## EXERCISE:
Lay out every line of the items below as a Markdown table with the columns "No." and "Text": each line gets its own row and a sequential number, and blank lines are omitted.

## EXTRACTED DATA:
↓↓↓

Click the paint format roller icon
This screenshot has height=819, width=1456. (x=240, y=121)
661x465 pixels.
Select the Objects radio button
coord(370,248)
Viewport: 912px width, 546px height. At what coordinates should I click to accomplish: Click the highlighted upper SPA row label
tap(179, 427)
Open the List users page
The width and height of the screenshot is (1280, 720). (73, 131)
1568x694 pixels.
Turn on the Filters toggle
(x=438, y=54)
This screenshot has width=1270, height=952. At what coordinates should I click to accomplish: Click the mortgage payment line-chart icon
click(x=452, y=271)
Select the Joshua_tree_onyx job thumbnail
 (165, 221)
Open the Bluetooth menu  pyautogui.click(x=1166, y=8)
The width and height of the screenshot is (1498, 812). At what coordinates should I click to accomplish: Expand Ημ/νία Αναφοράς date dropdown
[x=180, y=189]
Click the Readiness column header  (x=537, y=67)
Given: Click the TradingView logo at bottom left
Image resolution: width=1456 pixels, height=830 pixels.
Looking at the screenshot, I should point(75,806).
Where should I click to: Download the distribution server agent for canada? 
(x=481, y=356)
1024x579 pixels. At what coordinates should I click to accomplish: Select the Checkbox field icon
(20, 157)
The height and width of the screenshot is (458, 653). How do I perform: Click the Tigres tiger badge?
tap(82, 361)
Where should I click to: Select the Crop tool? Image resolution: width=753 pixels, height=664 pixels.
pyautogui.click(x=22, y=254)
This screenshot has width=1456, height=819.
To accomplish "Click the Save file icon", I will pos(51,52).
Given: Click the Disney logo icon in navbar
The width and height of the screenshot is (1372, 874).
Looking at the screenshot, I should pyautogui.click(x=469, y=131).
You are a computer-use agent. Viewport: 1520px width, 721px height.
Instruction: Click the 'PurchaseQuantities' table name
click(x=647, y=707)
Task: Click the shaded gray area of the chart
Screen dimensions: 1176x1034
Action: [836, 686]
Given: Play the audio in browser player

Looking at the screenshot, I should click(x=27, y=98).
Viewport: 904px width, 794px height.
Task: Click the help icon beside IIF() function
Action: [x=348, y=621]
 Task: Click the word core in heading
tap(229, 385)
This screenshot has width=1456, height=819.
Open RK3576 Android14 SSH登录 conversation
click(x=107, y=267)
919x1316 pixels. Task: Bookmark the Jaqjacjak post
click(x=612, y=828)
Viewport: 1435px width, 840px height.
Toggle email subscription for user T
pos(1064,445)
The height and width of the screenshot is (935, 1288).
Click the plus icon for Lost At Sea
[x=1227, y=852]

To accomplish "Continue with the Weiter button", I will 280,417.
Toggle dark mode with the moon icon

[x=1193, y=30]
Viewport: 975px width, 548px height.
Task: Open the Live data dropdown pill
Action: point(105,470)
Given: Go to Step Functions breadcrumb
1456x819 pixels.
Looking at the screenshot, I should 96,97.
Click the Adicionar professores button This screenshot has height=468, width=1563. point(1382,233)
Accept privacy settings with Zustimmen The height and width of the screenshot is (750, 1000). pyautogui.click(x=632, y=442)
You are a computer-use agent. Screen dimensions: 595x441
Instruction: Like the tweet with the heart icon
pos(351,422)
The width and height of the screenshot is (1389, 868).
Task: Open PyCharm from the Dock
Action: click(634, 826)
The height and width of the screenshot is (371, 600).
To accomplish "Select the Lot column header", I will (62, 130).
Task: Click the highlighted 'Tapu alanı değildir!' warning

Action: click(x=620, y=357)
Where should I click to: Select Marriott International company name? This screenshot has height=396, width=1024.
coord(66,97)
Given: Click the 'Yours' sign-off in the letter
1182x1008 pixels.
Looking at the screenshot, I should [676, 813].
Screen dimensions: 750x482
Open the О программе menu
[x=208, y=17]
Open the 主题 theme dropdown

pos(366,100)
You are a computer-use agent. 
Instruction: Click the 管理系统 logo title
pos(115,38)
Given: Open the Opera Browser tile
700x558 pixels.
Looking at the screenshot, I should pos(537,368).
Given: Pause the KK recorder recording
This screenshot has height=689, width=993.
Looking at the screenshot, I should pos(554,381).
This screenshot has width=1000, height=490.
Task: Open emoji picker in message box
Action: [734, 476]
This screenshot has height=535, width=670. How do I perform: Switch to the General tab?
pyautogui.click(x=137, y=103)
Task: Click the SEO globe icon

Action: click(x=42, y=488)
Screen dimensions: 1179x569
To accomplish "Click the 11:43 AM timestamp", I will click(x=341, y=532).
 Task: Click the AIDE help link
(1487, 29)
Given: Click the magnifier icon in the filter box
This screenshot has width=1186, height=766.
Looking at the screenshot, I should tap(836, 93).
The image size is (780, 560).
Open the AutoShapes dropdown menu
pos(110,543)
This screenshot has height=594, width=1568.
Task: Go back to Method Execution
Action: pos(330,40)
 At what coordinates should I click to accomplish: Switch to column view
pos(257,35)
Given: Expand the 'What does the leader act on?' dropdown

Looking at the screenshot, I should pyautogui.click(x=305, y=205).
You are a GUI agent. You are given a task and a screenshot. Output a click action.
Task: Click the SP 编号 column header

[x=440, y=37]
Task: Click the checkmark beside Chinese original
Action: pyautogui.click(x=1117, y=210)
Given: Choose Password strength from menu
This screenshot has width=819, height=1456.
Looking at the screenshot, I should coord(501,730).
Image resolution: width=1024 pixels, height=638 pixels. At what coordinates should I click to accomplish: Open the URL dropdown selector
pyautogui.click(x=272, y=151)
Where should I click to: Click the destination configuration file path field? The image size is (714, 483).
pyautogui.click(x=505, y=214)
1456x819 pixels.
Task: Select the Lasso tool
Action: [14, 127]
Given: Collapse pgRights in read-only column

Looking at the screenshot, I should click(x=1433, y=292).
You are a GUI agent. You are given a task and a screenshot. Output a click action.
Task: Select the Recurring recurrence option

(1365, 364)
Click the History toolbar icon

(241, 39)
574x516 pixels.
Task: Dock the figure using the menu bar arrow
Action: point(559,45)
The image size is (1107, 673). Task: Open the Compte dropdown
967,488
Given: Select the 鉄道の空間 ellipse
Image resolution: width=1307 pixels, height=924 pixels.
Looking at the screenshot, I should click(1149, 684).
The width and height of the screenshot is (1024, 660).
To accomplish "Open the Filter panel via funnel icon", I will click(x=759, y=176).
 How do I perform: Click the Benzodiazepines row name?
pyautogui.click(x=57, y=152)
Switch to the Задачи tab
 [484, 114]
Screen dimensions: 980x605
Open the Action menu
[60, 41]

↑↑↑

## CORRECT RESULT:
| No. | Text |
|---|---|
| 1 | Click the paint format roller icon |
| 2 | This screenshot has height=819, width=1456. (x=240, y=121) |
| 3 | 661x465 pixels. |
| 4 | Select the Objects radio button |
| 5 | coord(370,248) |
| 6 | Viewport: 912px width, 546px height. At what coordinates should I click to accomplish: Click the highlighted upper SPA row label |
| 7 | tap(179, 427) |
| 8 | Open the List users page |
| 9 | The width and height of the screenshot is (1280, 720). (73, 131) |
| 10 | 1568x694 pixels. |
| 11 | Turn on the Filters toggle |
| 12 | (x=438, y=54) |
| 13 | This screenshot has width=1270, height=952. At what coordinates should I click to accomplish: Click the mortgage payment line-chart icon |
| 14 | click(x=452, y=271) |
| 15 | Select the Joshua_tree_onyx job thumbnail |
| 16 |  (165, 221) |
| 17 | Open the Bluetooth menu  pyautogui.click(x=1166, y=8) |
| 18 | The width and height of the screenshot is (1498, 812). At what coordinates should I click to accomplish: Expand Ημ/νία Αναφοράς date dropdown |
| 19 | [x=180, y=189] |
| 20 | Click the Readiness column header  (x=537, y=67) |
| 21 | Given: Click the TradingView logo at bottom left |
| 22 | Image resolution: width=1456 pixels, height=830 pixels. |
| 23 | Looking at the screenshot, I should point(75,806). |
| 24 | Where should I click to: Download the distribution server agent for canada?  |
| 25 | (x=481, y=356) |
| 26 | 1024x579 pixels. At what coordinates should I click to accomplish: Select the Checkbox field icon |
| 27 | (20, 157) |
| 28 | The height and width of the screenshot is (458, 653). How do I perform: Click the Tigres tiger badge? |
| 29 | tap(82, 361) |
| 30 | Where should I click to: Select the Crop tool? Image resolution: width=753 pixels, height=664 pixels. |
| 31 | pyautogui.click(x=22, y=254) |
| 32 | This screenshot has width=1456, height=819. |
| 33 | To accomplish "Click the Save file icon", I will pos(51,52). |
| 34 | Given: Click the Disney logo icon in navbar |
| 35 | The width and height of the screenshot is (1372, 874). |
| 36 | Looking at the screenshot, I should pyautogui.click(x=469, y=131). |
| 37 | You are a computer-use agent. Viewport: 1520px width, 721px height. |
| 38 | Instruction: Click the 'PurchaseQuantities' table name |
| 39 | click(x=647, y=707) |
| 40 | Task: Click the shaded gray area of the chart |
| 41 | Screen dimensions: 1176x1034 |
| 42 | Action: [836, 686] |
| 43 | Given: Play the audio in browser player |
| 44 | Looking at the screenshot, I should click(x=27, y=98). |
| 45 | Viewport: 904px width, 794px height. |
| 46 | Task: Click the help icon beside IIF() function |
| 47 | Action: [x=348, y=621] |
| 48 |  Task: Click the word core in heading |
| 49 | tap(229, 385) |
| 50 | This screenshot has width=1456, height=819. |
| 51 | Open RK3576 Android14 SSH登录 conversation |
| 52 | click(x=107, y=267) |
| 53 | 919x1316 pixels. Task: Bookmark the Jaqjacjak post |
| 54 | click(x=612, y=828) |
| 55 | Viewport: 1435px width, 840px height. |
| 56 | Toggle email subscription for user T |
| 57 | pos(1064,445) |
| 58 | The height and width of the screenshot is (935, 1288). |
| 59 | Click the plus icon for Lost At Sea |
| 60 | [x=1227, y=852] |
| 61 | To accomplish "Continue with the Weiter button", I will 280,417. |
| 62 | Toggle dark mode with the moon icon |
| 63 | [x=1193, y=30] |
| 64 | Viewport: 975px width, 548px height. |
| 65 | Task: Open the Live data dropdown pill |
| 66 | Action: point(105,470) |
| 67 | Given: Go to Step Functions breadcrumb |
| 68 | 1456x819 pixels. |
| 69 | Looking at the screenshot, I should 96,97. |
| 70 | Click the Adicionar professores button This screenshot has height=468, width=1563. point(1382,233) |
| 71 | Accept privacy settings with Zustimmen The height and width of the screenshot is (750, 1000). pyautogui.click(x=632, y=442) |
| 72 | You are a computer-use agent. Screen dimensions: 595x441 |
| 73 | Instruction: Like the tweet with the heart icon |
| 74 | pos(351,422) |
| 75 | The width and height of the screenshot is (1389, 868). |
| 76 | Task: Open PyCharm from the Dock |
| 77 | Action: click(634, 826) |
| 78 | The height and width of the screenshot is (371, 600). |
| 79 | To accomplish "Select the Lot column header", I will (62, 130). |
| 80 | Task: Click the highlighted 'Tapu alanı değildir!' warning |
| 81 | Action: click(x=620, y=357) |
| 82 | Where should I click to: Select Marriott International company name? This screenshot has height=396, width=1024. |
| 83 | coord(66,97) |
| 84 | Given: Click the 'Yours' sign-off in the letter |
| 85 | 1182x1008 pixels. |
| 86 | Looking at the screenshot, I should [676, 813]. |
| 87 | Screen dimensions: 750x482 |
| 88 | Open the О программе menu |
| 89 | [x=208, y=17] |
| 90 | Open the 主题 theme dropdown |
| 91 | pos(366,100) |
| 92 | You are a computer-use agent.  |
| 93 | Instruction: Click the 管理系统 logo title |
| 94 | pos(115,38) |
| 95 | Given: Open the Opera Browser tile |
| 96 | 700x558 pixels. |
| 97 | Looking at the screenshot, I should pos(537,368). |
| 98 | Given: Pause the KK recorder recording |
| 99 | This screenshot has height=689, width=993. |
| 100 | Looking at the screenshot, I should pos(554,381). |
| 101 | This screenshot has width=1000, height=490. |
| 102 | Task: Open emoji picker in message box |
| 103 | Action: [734, 476] |
| 104 | This screenshot has height=535, width=670. How do I perform: Switch to the General tab? |
| 105 | pyautogui.click(x=137, y=103) |
| 106 | Task: Click the SEO globe icon |
| 107 | Action: click(x=42, y=488) |
| 108 | Screen dimensions: 1179x569 |
| 109 | To accomplish "Click the 11:43 AM timestamp", I will click(x=341, y=532). |
| 110 |  Task: Click the AIDE help link |
| 111 | (1487, 29) |
| 112 | Given: Click the magnifier icon in the filter box |
| 113 | This screenshot has width=1186, height=766. |
| 114 | Looking at the screenshot, I should tap(836, 93). |
| 115 | The image size is (780, 560). |
| 116 | Open the AutoShapes dropdown menu |
| 117 | pos(110,543) |
| 118 | This screenshot has height=594, width=1568. |
| 119 | Task: Go back to Method Execution |
| 120 | Action: pos(330,40) |
| 121 |  At what coordinates should I click to accomplish: Switch to column view |
| 122 | pos(257,35) |
| 123 | Given: Expand the 'What does the leader act on?' dropdown |
| 124 | Looking at the screenshot, I should pyautogui.click(x=305, y=205). |
| 125 | You are a GUI agent. You are given a task and a screenshot. Output a click action. |
| 126 | Task: Click the SP 编号 column header |
| 127 | [x=440, y=37] |
| 128 | Task: Click the checkmark beside Chinese original |
| 129 | Action: pyautogui.click(x=1117, y=210) |
| 130 | Given: Choose Password strength from menu |
| 131 | This screenshot has width=819, height=1456. |
| 132 | Looking at the screenshot, I should coord(501,730). |
| 133 | Image resolution: width=1024 pixels, height=638 pixels. At what coordinates should I click to accomplish: Open the URL dropdown selector |
| 134 | pyautogui.click(x=272, y=151) |
| 135 | Where should I click to: Click the destination configuration file path field? The image size is (714, 483). |
| 136 | pyautogui.click(x=505, y=214) |
| 137 | 1456x819 pixels. |
| 138 | Task: Select the Lasso tool |
| 139 | Action: [14, 127] |
| 140 | Given: Collapse pgRights in read-only column |
| 141 | Looking at the screenshot, I should click(x=1433, y=292). |
| 142 | You are a GUI agent. You are given a task and a screenshot. Output a click action. |
| 143 | Task: Select the Recurring recurrence option |
| 144 | (1365, 364) |
| 145 | Click the History toolbar icon |
| 146 | (241, 39) |
| 147 | 574x516 pixels. |
| 148 | Task: Dock the figure using the menu bar arrow |
| 149 | Action: point(559,45) |
| 150 | The image size is (1107, 673). Task: Open the Compte dropdown |
| 151 | 967,488 |
| 152 | Given: Select the 鉄道の空間 ellipse |
| 153 | Image resolution: width=1307 pixels, height=924 pixels. |
| 154 | Looking at the screenshot, I should click(1149, 684). |
| 155 | The width and height of the screenshot is (1024, 660). |
| 156 | To accomplish "Open the Filter panel via funnel icon", I will click(x=759, y=176). |
| 157 |  How do I perform: Click the Benzodiazepines row name? |
| 158 | pyautogui.click(x=57, y=152) |
| 159 | Switch to the Задачи tab |
| 160 |  [484, 114] |
| 161 | Screen dimensions: 980x605 |
| 162 | Open the Action menu |
| 163 | [60, 41] |